I think the real question is, what are you really trying to calculate and what are you wanting to use that data for?

Both the tire diameter and the clutch ratio will be factored in just like the previous gear ratios were. For the CVT, you can look your specific model up online and get the actual ratios, both starting and final drive ratios. The starting ratio will be the highest torque and the final ratio will be the lowest torque. If you find out that your starting ratio is 4:1, then your torque right off of idle is 4 times greater there. If your final drive ratio is 0.5:1, then your final torque at top speed is divided in half there. Anything in between is variable between those two numbers. We previously assumed a 1:1 to make the calculations easier because you are using the same clutches for whatever gear ratios you choose so it really doesn't matter.

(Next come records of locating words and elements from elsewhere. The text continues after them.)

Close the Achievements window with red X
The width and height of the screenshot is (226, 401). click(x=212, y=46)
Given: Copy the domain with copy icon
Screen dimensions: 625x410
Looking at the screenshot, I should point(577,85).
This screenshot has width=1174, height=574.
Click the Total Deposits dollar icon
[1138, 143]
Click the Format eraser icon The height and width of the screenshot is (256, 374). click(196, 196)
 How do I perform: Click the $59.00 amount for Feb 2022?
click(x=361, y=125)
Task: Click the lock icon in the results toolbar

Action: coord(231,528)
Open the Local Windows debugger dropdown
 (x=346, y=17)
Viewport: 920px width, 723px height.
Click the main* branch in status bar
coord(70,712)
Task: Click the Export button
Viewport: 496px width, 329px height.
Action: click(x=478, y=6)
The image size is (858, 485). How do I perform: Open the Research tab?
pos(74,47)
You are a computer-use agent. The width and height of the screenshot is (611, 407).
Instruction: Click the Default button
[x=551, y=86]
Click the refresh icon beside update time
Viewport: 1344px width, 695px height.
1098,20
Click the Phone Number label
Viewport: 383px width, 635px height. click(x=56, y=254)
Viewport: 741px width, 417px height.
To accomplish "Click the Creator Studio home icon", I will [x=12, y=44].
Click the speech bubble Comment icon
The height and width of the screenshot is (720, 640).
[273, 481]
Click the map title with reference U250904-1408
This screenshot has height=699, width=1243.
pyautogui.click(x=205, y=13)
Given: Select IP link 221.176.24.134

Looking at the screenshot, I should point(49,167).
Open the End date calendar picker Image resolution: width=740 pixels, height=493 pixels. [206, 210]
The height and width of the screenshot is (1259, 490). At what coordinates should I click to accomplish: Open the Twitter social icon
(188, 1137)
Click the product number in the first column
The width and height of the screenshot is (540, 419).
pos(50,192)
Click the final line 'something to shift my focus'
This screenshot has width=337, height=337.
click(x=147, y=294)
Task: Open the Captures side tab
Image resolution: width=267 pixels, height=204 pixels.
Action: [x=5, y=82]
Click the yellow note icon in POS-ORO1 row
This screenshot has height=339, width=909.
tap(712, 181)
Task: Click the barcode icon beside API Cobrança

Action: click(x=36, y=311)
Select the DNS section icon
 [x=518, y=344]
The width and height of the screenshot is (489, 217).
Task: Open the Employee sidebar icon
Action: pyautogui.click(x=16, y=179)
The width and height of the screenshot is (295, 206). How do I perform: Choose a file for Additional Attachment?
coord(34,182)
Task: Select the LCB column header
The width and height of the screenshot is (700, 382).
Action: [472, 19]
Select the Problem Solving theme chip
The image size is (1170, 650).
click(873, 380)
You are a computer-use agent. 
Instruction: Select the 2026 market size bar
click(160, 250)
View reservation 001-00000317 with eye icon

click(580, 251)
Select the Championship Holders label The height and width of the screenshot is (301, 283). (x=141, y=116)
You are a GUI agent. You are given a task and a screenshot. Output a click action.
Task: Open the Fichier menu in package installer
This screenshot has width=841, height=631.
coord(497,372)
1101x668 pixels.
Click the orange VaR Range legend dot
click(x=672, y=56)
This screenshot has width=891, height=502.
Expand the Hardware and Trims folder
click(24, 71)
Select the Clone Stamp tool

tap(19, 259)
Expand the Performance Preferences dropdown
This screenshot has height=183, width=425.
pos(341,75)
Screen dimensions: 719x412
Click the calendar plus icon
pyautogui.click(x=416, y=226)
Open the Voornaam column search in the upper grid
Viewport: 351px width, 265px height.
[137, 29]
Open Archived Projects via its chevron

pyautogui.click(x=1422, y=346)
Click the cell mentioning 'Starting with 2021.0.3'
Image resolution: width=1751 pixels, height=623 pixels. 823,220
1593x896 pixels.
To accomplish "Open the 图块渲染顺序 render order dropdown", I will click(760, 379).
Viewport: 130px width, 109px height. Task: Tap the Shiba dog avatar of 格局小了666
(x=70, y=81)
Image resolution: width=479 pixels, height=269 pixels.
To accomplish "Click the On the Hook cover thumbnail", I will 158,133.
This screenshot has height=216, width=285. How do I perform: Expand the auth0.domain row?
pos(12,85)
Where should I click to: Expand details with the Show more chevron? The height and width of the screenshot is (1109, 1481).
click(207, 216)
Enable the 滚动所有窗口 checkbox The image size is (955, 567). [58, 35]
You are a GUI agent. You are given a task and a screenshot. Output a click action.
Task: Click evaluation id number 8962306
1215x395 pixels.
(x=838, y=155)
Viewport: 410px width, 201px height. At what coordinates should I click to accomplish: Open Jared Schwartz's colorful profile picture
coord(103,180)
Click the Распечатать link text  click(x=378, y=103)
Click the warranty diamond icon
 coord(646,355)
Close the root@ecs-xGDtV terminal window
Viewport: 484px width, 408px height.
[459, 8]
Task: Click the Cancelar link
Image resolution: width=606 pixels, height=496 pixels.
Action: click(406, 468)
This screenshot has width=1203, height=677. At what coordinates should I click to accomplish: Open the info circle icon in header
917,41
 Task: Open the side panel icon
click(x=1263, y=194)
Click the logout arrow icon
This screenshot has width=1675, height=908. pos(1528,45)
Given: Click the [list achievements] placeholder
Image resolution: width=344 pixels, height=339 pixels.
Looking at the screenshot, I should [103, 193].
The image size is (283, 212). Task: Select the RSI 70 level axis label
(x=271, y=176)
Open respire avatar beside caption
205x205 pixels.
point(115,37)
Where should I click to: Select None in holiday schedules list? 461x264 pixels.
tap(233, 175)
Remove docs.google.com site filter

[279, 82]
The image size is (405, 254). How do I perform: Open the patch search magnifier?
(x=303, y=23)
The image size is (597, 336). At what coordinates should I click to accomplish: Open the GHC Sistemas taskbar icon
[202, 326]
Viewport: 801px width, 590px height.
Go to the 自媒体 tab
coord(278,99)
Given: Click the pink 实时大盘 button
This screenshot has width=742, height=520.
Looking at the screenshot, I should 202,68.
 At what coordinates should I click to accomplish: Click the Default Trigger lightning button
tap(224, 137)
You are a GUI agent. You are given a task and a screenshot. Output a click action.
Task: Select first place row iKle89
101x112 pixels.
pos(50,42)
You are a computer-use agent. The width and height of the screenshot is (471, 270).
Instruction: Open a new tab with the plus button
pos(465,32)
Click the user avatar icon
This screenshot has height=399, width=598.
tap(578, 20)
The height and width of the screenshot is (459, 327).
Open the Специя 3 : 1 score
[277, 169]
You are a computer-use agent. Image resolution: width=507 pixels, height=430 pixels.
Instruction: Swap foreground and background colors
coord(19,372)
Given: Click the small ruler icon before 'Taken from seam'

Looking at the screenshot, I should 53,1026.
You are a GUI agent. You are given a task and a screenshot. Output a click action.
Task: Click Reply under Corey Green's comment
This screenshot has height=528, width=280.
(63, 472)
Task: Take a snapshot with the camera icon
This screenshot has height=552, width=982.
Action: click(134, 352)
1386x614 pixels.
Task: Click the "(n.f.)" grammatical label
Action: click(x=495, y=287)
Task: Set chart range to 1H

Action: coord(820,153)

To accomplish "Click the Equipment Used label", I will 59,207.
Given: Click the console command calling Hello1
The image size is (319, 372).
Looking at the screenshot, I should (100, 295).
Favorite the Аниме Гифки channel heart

For the tire diameter, the larger the tire, the lower your applied torque will be. A smaller tire will apply higher torque to the ground. Or you can look at it that a larger tire will take more torque to turn. So, treat them just like you would a gear ratio, just do so in inches instead of teeth. So, if the diameter of your 32 tooth sprocket is 7" and the diameter of your tires are 26", then your tire ratio to factor into our earlier equations is 7/26. That means that the torque is decreased at the tire. If your torque at the axle is 100 ft lbs, then at the tire, it would be 26.9 ft lbs.

I'm just typing this out loud. Please question my math and be sure to Google anything I'm typing for verification. There are a lot of good free torque calculators online that will make life much easier for you if you search for them. There are also a lot of detailed equations on many 4x4 sites that can help as well.

what I will say is find my muscateer thread in other atv section start at the end ang go backwards. Find the math I did to calculate overall gear ratios and for your application input the specifics and you can determjne final output...dont forget about parasitic loss through drive train no less than 10%

what is it you plan to do with the data btw?